I am aware of the two errors. The first actually I don't have any explaination. Perhaps the second it is not an error, we should instead add to the MG the capability to match a message with a type A or a type B.

lorbax commented 4 months ago

The second error (that comes from translation-proxy.json) is just the TProxy that sends UpdateChannel. This is used to update the channel nominal hashrate. If the hashrate of the channel is different from the hashrate in the TProxy config, this message is likely to be sent. This is why we see it often. On the otherhand, translation-proxy.json fails with this error, it is just a false negative. @Fi3 correct me if I am wrong I am going to add the capability above to the MG.

rrybarczyk commented 3 months ago

From the root directory, I ran % source test/message-generator/test/bad-pool-config-test/bad-pool-config-test.sh. I did get the following errors:

EXECUTING ../../test/message-generator/test/bad-pool-config-test/bad-pool-config-test.json

STD ERR:     Finished dev [unoptimized + debuginfo] target(s) in 0.09s
STD ERR:      Running `target/debug/message_generator_sv2 ../../test/message-generator/mock/template-provider-mock0.json`
STD ERR: info: cargo-llvm-cov currently setting cfg(coverage); you can opt-out it by passing --no-cfg-coverage
STD ERR:     Finished dev [optimized + debuginfo] target(s) in 0.12s
STD ERR:      Running `target/llvm-cov-target/debug/pool_sv2 -c ../test/config/pool-mock-tp-bad-coinbase.toml`
STD OUT: 2024-07-02T16:31:56.485043Z  INFO pool_sv2: Pool INITIALIZING with config: "../test/config/pool-mock-tp-bad-coinbase.toml"

Direction A: From the issue thread, list every distinct file name that has a file extension, giving only the last part of any path.
Direction B: Print everything in the issue thread from "The second error" down to "above to the MG.".
Direction C: According to the issue thread, what is the UpdateChannel message used for?

(Lines of data)
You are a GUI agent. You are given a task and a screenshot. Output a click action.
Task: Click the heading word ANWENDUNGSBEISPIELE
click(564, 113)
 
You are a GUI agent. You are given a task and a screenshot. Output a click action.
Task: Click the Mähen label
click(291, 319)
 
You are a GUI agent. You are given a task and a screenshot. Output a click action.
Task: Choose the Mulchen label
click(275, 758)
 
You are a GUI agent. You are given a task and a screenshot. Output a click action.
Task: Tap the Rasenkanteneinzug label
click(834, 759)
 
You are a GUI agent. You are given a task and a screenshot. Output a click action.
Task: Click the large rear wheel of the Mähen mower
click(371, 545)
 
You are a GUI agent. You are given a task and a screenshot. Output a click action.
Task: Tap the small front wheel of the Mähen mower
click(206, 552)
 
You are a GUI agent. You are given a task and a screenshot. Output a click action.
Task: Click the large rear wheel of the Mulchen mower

Answer A:
translation-proxy.json
bad-pool-config-test.sh
bad-pool-config-test.json
template-provider-mock0.json
pool-mock-tp-bad-coinbase.toml

Answer B:
The second error (that comes from translation-proxy.json) is just the TProxy that sends UpdateChannel. This is used to update the channel nominal hashrate. If the hashrate of the channel is different from the hashrate in the TProxy config, this message is likely to be sent. This is why we see it often. On the otherhand, translation-proxy.json fails with this error, it is just a false negative. @Fi3 correct me if I am wrong I am going to add the capability above to the MG.

Answer C: It is used to update the channel nominal hashrate.